Monday, April 26, 2010

We're in the Same Situation, but It's Really Completely Different

Getting back to context, which isn't exactly a term for class but has so much affect on rhetoric that I think it ought to be, I have another example of it at work.

Weeks ago now, I was walking on the trail by my apartment during what was basically the trail's rush-hour. That was entirely unintentional on my part. It's just that when I wanted to clear my head and take advantage of the nice weather happened to be the same time when lots of people were out on the trail, many of them heading home from work.

One such person was a Hispanic guy who looked like he was about my age and happened to start talking to me. It turned out that he was an immigrant who had only been in the country for a year, so his English was fairly broken. Since the only Spanish I know, I learned from Sesame Street ("Tu me gustas, that means I like you!"), there was a substantial language barrier, but we still somehow managed to have a fairly decent conversation.

Now, here's where context comes into play: before we started talking, I assumed he was a college student enjoying the nice weather, just like me. Likewise, he assumed that I was in high school and on my way home, just like him. No matter how hard I tried, I couldn't get across that language barrier that I was just out for a stroll, and that I needed to turn around to get back to my apartment before dark.

If he had just been out for a stroll, he probably would have caught on much quicker, but human nature seems to be that we assume everyone in a certain situation is there for the same reasons and in the same way that we are.

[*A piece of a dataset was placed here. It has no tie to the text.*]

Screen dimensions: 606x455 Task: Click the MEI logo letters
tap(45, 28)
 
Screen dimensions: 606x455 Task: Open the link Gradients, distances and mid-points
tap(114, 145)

Come to think of it, I had a similar encounter in the elevator at the beginning of last school year. There was no language barrier this time, but a guy assumed that since I lived in the same dorm as he did, and since I lived on an Honors floor just like he did, I had to be a Freshman just like he was. It took me a bit to figure it out, because he was talking about "that class we have to take." As a Freshman, I probably would have caught on right away that he was referring to Honors Freshman Seminar. Just one year later, I had no idea.